12. Computer Assisted Proofs

Computers have been used to prove a number of important results in dynamical systems. They were used by Guckenheimer to prove the Feigenbaum renormalization scheme(see also Stephenson, J. and Y. Wang (1990). "Numerical Solution of Feigenbaum's Equation." Appl. Math. Notes 15, 68-78.), by a number of authors (such as de la Llave, R. and D. Rana (1990). "Accurate Strategies for Small Divisor Problems." Bulletin of the American Mathematical Society 22, 85-90.) to prove versions of the KAM theorem), by MacKay (MacKay, R. S. and I. C. Percival (1985). "Converse KAM: Theory and Practice." Comm.
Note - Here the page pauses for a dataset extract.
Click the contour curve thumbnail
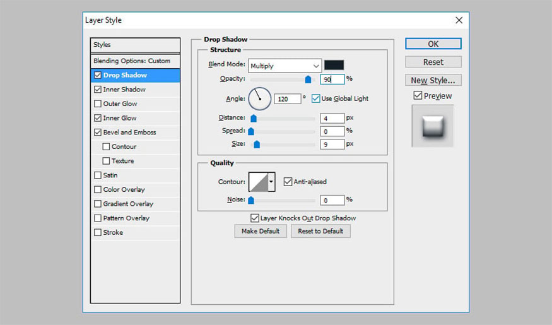The image size is (552, 325). [x=258, y=182]
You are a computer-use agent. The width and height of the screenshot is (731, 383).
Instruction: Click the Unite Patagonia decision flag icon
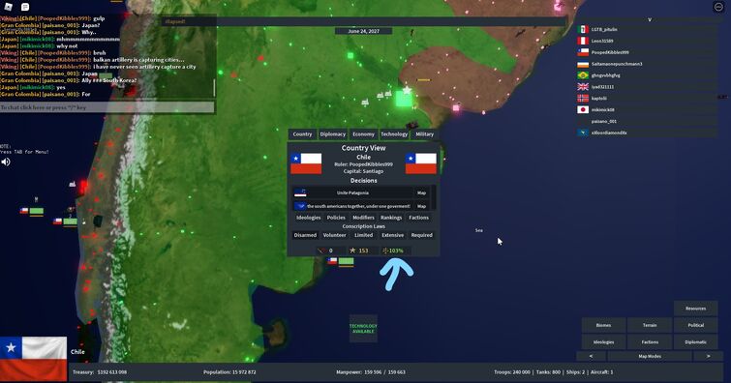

Math. Phys. 98: 469-512.) to prove that the standard map has no invariant circles above a certain parameter, by Yorke to prove that certain systems have a transversal homoclinic point (Hammel, S. M., J. A. Yorke, et al. (1988). "Numerical Orbits of Chaotic Processes Represent True Orbits." Bull. AMS 19, 465-469.), and are therefore chaotic, etc. Investigate the use of the computer in proof strategies, using one or more of these examples.
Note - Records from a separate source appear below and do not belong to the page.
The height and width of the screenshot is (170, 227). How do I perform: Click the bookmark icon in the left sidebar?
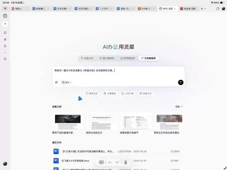pos(5,46)
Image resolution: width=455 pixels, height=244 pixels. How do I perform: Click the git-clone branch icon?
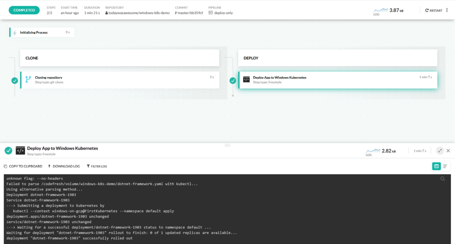pos(28,79)
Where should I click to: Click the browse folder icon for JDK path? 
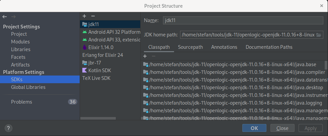tap(319, 35)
13. Hamiltonian Chaos: Invariant Circles

Discuss the Greene residue theory for the breakup of invariant circles in area preserving maps. How does the golden-mean become the most robust frequency? Investigate MacKay's renormalization theory for these systems. See MacKay, R. S. (1983). "A Renormalisation Approach to Invariant Circles in Area-Preserving Maps." Physica D 7. 283-300 and MacKay, R. S. (1993). Renormalisation in Area-Preserving Maps. Singapore, World Scientific.

14. Kolmogorov-Arnold-Moser (KAM) Theorem

Discuss the KAM theorem for Hamiltonian flows (we'll briefly discuss the map case in class). Discuss its history, and the consequences for the "ergodic hypothesis" of Boltzmann. (The proof is long and difficult, requiring lots of advanced mathematics). See, e. g. de la Llave, R. (1994). "Introduction to KAM Theory," University of Texas, or Celletti, A. and L. Chierchia (1988). "Construction of Analytic KAM Surfaces and Effective Stability Bounds." Communications in Mathematical Physics 118, 119-161.
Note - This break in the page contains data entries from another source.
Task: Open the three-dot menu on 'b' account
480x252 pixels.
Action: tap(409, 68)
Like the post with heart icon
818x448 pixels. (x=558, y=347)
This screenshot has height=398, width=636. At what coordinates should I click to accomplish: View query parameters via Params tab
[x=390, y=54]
15. Chemical Reaction Modeling

Consider a model for a chemical reaction, such as the Brusselator, or Belousov- Zhabotinsky reaction (See Strogatz, S. (1994). Nonlinear Dynamics and Chaos. Reading, Addison-Wesley. for some infor on these). Study phase portraits and bifurcation phenomena.

16. Chemical Patterns

There have been interesting experiments recently on patterns arising from simple chemical reactions. Could these explain the Leopard's spots and the Zebra's stripes? See Swinney, H. L. (1993). "Spatio-temporal patterns: Observation and analysis." in Time series prediction: Forecasting the future and understanding the past. A. S. Weigend and N. A. Gershenfeld. (Reading, MA, Addison Wesley) 557-567.

17. Mixing

The problem of mixing has many Industrial applications. The interesting thing is that mixing has been studied for a long time by people in Dynamical Systems. Your task is to distinguish between mathematical mixing (part of ergodic theory) and physical mixing. Think about some possible industrial applications. Interesting applications to fluid mechanics are in Ottino, J. M. (1989). The Kinematics of Mixing: Stretching, Chaos, and Transport. Cambridge, Cambridge Univ. Press, and Aref, H. (1984). "Stirring by Chaotic Advection." J. Fluid Mech. 143, 1-21.

18. Biological Modeling

Discuss some biological models for synchronization (fireflies), population dynamics, the swimming of eels, etc. See the book Mathematical Biology by J.D. Murray for possibilities.

19. Nonlinear Circuits

Build a nonlinear oscillator to demonstrate the Period doubling route to chaos. Designs can be found in Pecora, L. and Carroll, T. Nonlinear Dynamics in Circuits, (SingaporeWorld Scientific, 1995).

20. Controlling Chaos

Chaotic systems by their nature are unpredictable. It is interesting that this very property can be used to make them controllable. This hot topic was initiated by Ott, E., C. Grebogi, et al. (1990). "Controlling Chaos." Physical Review Letters 64, 1196-1199. Erik Bollt did his Ph.D. thesis on this area as well, see Bollt, E. and J. D. Meiss (1994). "Controlling Transport Through Recurrences." Physica D 81, 280-294.